Los antecedentes no auguraban nada bueno. Meses antes del 28 de julio fijado para los comicios, proscribió candidatos y encarceló opositores. Rechazó los veedores europeos, prohibió la llegada de expresidentes, incluso afines como Alberto Fernández.

Lo que siguió al domingo de befa volvió a patentizar la perversidad fanática del régimen que asuela a la patria de Simón Bolívar y Andrés Bello: persecución a los manifestantes, con más de 1.000 detenidos proclamados por la Fiscalía convertida en brazo ejecutor del omnímodo gobernante. Más un presidente de la Asamblea Nacional pidiendo mandar a la cárcel al candidato “derrotado” González Urrutia y a su mentora María Corina Machado.

Ese aquelarre ni siquiera llega aislado. Al cabo de un cuarto de siglo de padecimientos, se inscribe en las tribulaciones de millones de venezolanos en el exilio. Por lo cual, lo menos que podía hacer la OEA ante los hechos de estas horas era aprobar la moción de instar al régimen caraqueño a que “publique inmediatamente los resultados de la votación” en cada mesa electoral, a que proceda a “una verificación integral de los resultados, en presencia de organizaciones de observación independientes” y a que cumpla en “salvaguardar los derechos humanos fundamentales en Venezuela, especialmente el derecho de los ciudadanos a manifestarse pacíficamente sin represalias”.

Pero eso, elemental y empotrado en el Derecho Público Internacional, no lo aprobó la OEA porque los 17 votos a favor chocaron con la abstención de Antigua y Barbuda, Bahamas, Barbados, Belice, Bolivia, Brasil, Colombia, Granada, Honduras, San Cristóbal y Nieves, y Santa Lucía más la ausencia de México, Domínica, San Vicente y las Granadinas, y Trinidad y Tobago.

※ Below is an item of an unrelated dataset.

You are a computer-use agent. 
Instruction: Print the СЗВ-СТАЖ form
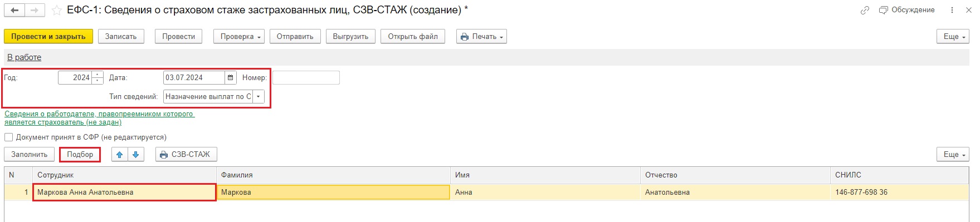click(186, 155)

Para la OEA, aceptar en silencio las infamias perpetradas en Venezuela constituye un baldón. Para el Uruguay, haber votado la iniciativa y haber condenado la inacción es un galardón.

Descolló el canciller Omar Paganini al asentar: “No podemos entender cómo no pudimos aprobar una moción muy clara sobre este tema, perfectamente adecuada para esta situación. La OEA debería sentir vergüenza por no haberlo conseguido”.

Tiene razón. Y en el fondo, puso el dedo en una llaga cada vez más ulcerada: la vida internacional descuida los principios, baja la guardia ante lo humano y transa con lo que sea, por distracción o por lentejas. Con lo cual, a título de pluralismo se sientan juntos los representantes de regímenes democráticos sin mácula con los personeros de dictaduras siniestras. Hizo muy bien la Cancillería en plantar bandera ante sus interlocutores de afuera.

Y haremos muy bien todos si entrecasa volvemos a erigir la libertad y los principios republicanos en condición primaria para la convivencia, en vez de aceptar que los mitos totalitarios -la lucha contra el imperio, la guerra de clases o la superioridad exclusiva de la izquierda o la derecha- sigan usándose para justificar liberticidios infames.

Si queremos porvenir luminoso, debemos luchar para que la ciudadanía, por encima de bandos, recupere la fuerza de constituirse en opinión pública.